Jesús nos anima a no tener miedo y a acoger al enviado de Dios
Acoger y hospedar a Dios. Hospitalidad y fecundidad de vida
“El que no carga con su cruz y me sigue no es digno de mí”. Entendámoslo bien, porque se ha prestado a muchos malentendidos. La cruz no nos la impone Dios, sino el vivir humano. Y Jesús no es nada pretencioso al animarnos a seguirle a él, sino que desea ser la fuente de nuestro ánimo y fortaleza para nuestro vivir. Seguir a Jesús hoy, sería lo mismo que acogerlo, hacerlo nuestro, identificarnos con su vida dándole cabida en la nuestra, darle hospitalidad en nuestra vida y en nuestro corazón. Si lo hacemos así, Él lo llena todo y no excluye nada ni compite con nadie. No entra en competencia con los otros amores humanos: a los padres, a los hijos, al marido o a la mujer, o a los amigos. Sólo que ninguno de éstos puede ocupar en nuestro corazón el lugar de Jesús, nuestra morada más íntima, donde nos habita el Espíritu de Jesús como fuente de toda otra nuestra humana capacidad de amor.
Por eso, el evangelio del Domingo XIII nos advierte que, si hubiera un amor humano mayor que nuestro amor a Jesús, entonces querría decir que le dábamos a ese amor el lugar reservado a Dios en nosotros. Entonces, resultaría que ese nuestro amor humano sí que estaría compitiendo con Dios por arrebatarle su lugar. Si fuera así, ese amor humano se convertiría en absoluto para nosotros, competiría con el de Jesús hasta excluirle. ¿No es una tentación que hemos conocido más de alguna vez en la vida? En efecto, cuando despierta el amor tiende a hacerse en nosotros absoluto, total, absorbente, nos ocupa afectivamente, y parece que ya no hay tiempo para otras cosas, ni para otros ni para Dios. Luego no es tan extraño que Jesús nos diga cuál es el lugar que ha de ocupar en nuestra vida y en nuestro corazón. No tengamos miedo, no nos impedirá amar, al contrario, nos enseñará a amar. Y si viniera la cruz, nos fortalecerá para seguir amando con ella.
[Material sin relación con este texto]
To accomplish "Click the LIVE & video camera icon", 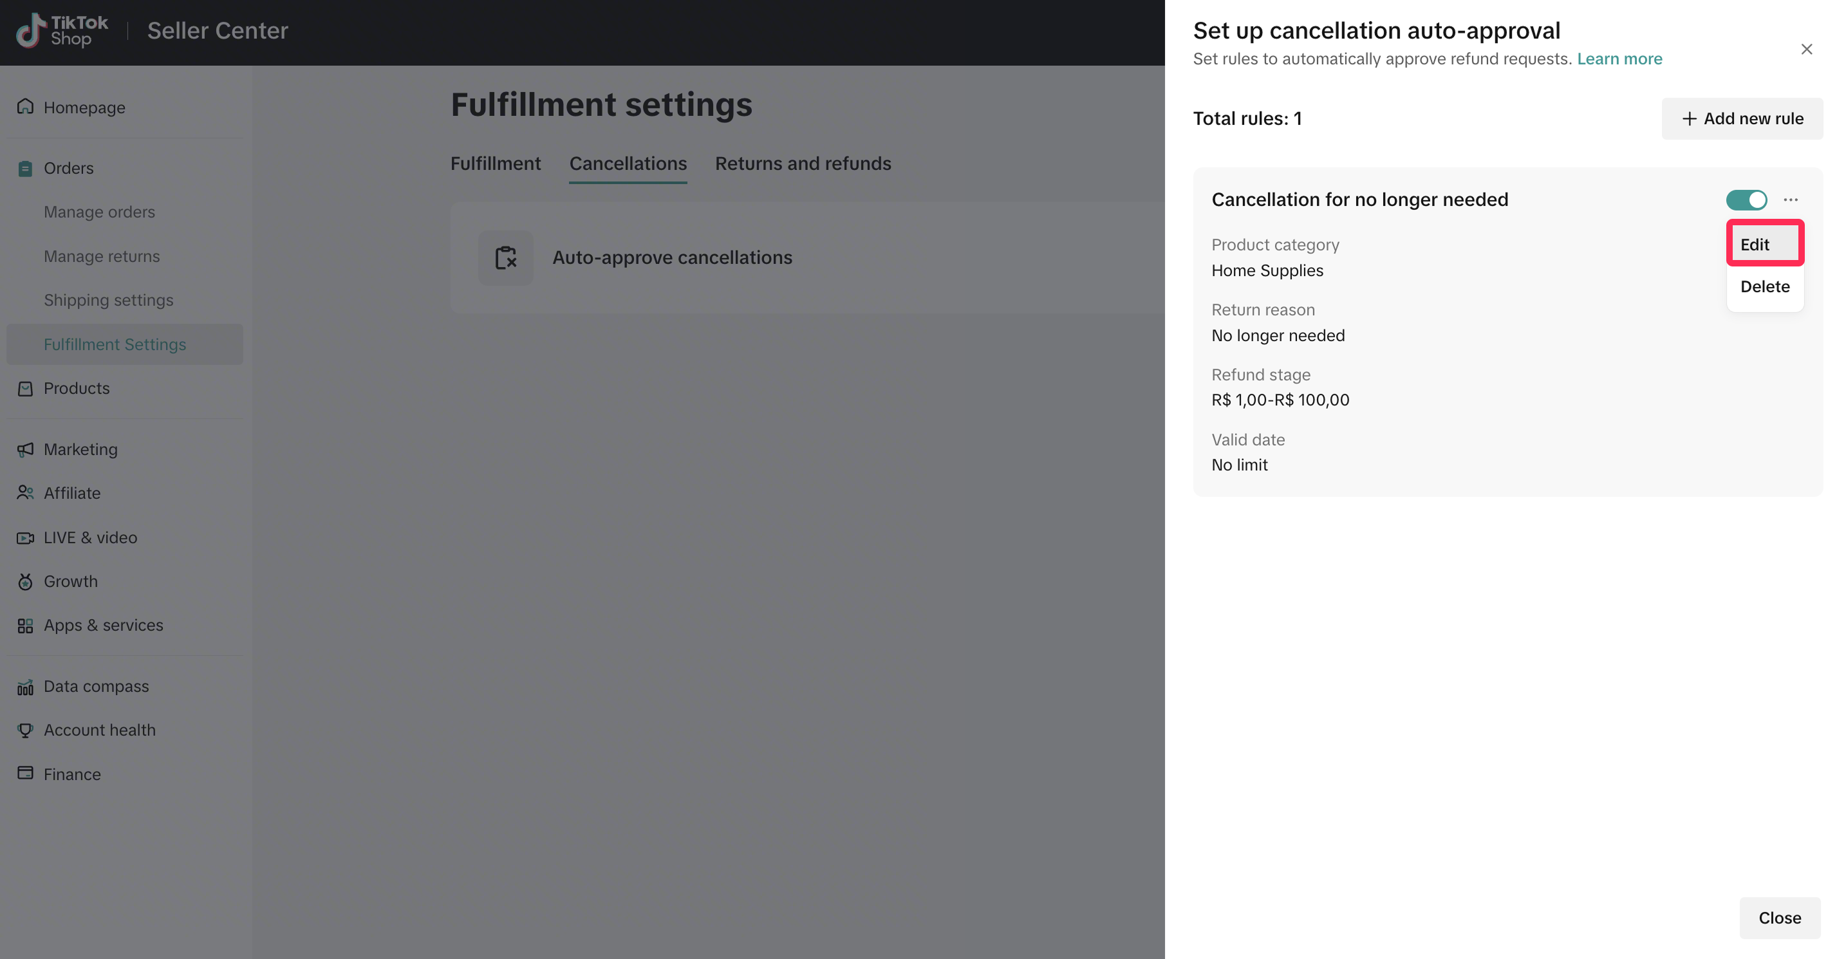I will pyautogui.click(x=25, y=538).
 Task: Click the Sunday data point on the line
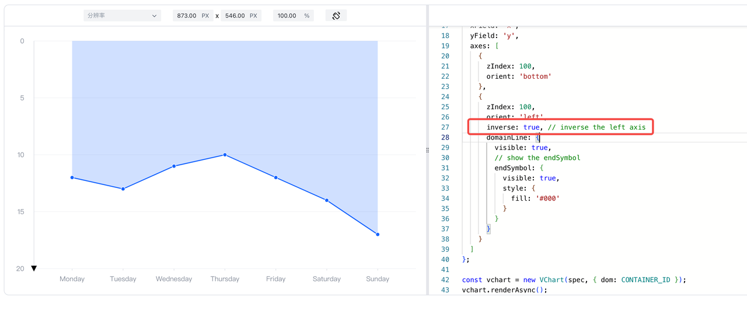(x=378, y=234)
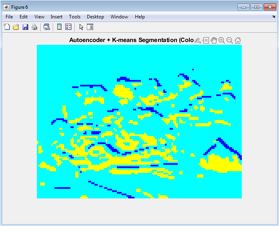Image resolution: width=279 pixels, height=226 pixels.
Task: Open the Property Inspector
Action: [90, 27]
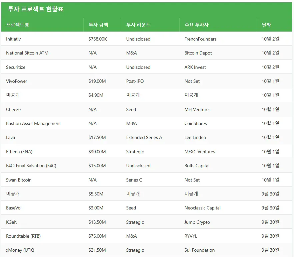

El mismo Jesús nos anima a no tener miedo y a acoger al enviado de Dios, a quien sea, si con él, humanamente, llega a entrar Dios en nosotros. Leemos en la Carta a los Hebreos: “No os olvidéis de mostrar hospitalidad, porque por ella algunos, sin saberlo, hospedaron ángeles” (Heb 13,2. Se refiere al relato de Abrahán que acoge a los tres peregrinos que no son sino el mismo Señor). Por eso, el evangelio evoca la acogida que hizo la mujer de Sunén (1ª lectura) del profeta Eliseo en su casa. Su hospitalidad le trajo la fecundidad deseada: el hijo. Y Jesús comenta: “El que recibe a un profeta porque es un profeta, tendrá recompensa de profeta; y el que recibe a un justo porque es justo, tendrá recompensa de justo”. Y deberíamos continuar: el que recibe a Jesús porque es Dios, en la persona de su Hijo, su recompensa será todo un Dios haciendo morada en él, la mayor fuente de fecundidad y de vida que le cabe al ser humano.
Pero la cadena de hospitalidad y fecundidad no acaba con Jesús. Porque, ahora se sigue ofreciendo Jesús mediante sus discípulos. Si alguien, pues, nos recibe, brindándonos, aunque solo sea “un vaso de agua fresca, por ser discípulos de Jesús”, o sea, porque perciben a Jesús en nuestras vidas, en nuestros servicios y en nuestros amores, en nuestras sufrimientos y alegrías, en nuestra entrega…, si nos reciben por ser discípulos de Jesús, su recompensa será que Jesús entrará también en sus vidas. ¿No nos apasiona ser discípulos, que transmiten a Jesús con sus vidas, y ser cauces de la vida de Dios para sus criaturas humanas?